■ Exercise
Locate each line of the material that contains "computer", then return it.
────────────────
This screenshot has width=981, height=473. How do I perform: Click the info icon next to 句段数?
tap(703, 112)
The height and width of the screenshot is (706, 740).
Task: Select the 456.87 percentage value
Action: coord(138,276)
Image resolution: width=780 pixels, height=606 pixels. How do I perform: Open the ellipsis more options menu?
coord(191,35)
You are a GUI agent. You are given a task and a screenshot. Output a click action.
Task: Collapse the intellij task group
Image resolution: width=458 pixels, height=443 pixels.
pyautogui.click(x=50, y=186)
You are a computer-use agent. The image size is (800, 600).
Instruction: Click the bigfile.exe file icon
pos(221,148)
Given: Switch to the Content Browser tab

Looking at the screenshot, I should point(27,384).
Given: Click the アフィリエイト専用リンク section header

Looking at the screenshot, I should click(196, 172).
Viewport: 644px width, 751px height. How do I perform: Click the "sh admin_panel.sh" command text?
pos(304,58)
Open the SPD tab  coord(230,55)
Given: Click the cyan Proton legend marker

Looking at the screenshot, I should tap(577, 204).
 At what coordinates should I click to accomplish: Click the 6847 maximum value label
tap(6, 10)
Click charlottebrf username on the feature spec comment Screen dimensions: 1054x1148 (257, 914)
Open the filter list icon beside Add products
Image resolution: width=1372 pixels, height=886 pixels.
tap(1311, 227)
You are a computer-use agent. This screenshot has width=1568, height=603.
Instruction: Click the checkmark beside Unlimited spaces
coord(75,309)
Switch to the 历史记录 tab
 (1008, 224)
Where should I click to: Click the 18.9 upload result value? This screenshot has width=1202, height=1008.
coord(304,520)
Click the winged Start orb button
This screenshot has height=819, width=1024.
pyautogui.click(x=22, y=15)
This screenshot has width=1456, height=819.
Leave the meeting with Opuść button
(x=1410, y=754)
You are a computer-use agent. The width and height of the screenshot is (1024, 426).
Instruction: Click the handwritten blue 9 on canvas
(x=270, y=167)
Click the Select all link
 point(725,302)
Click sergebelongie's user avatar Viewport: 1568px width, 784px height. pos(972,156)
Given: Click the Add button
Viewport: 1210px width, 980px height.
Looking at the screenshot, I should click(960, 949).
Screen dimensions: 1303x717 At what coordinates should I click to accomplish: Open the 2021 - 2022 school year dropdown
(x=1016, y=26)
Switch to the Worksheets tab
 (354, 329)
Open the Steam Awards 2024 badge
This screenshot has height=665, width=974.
────────────────
■ Reply to the task
You are a computer-use agent. The image size is (800, 600).
You are a computer-use agent. This screenshot has width=1568, height=603.
You are a computer-use agent. The width and height of the screenshot is (1024, 426).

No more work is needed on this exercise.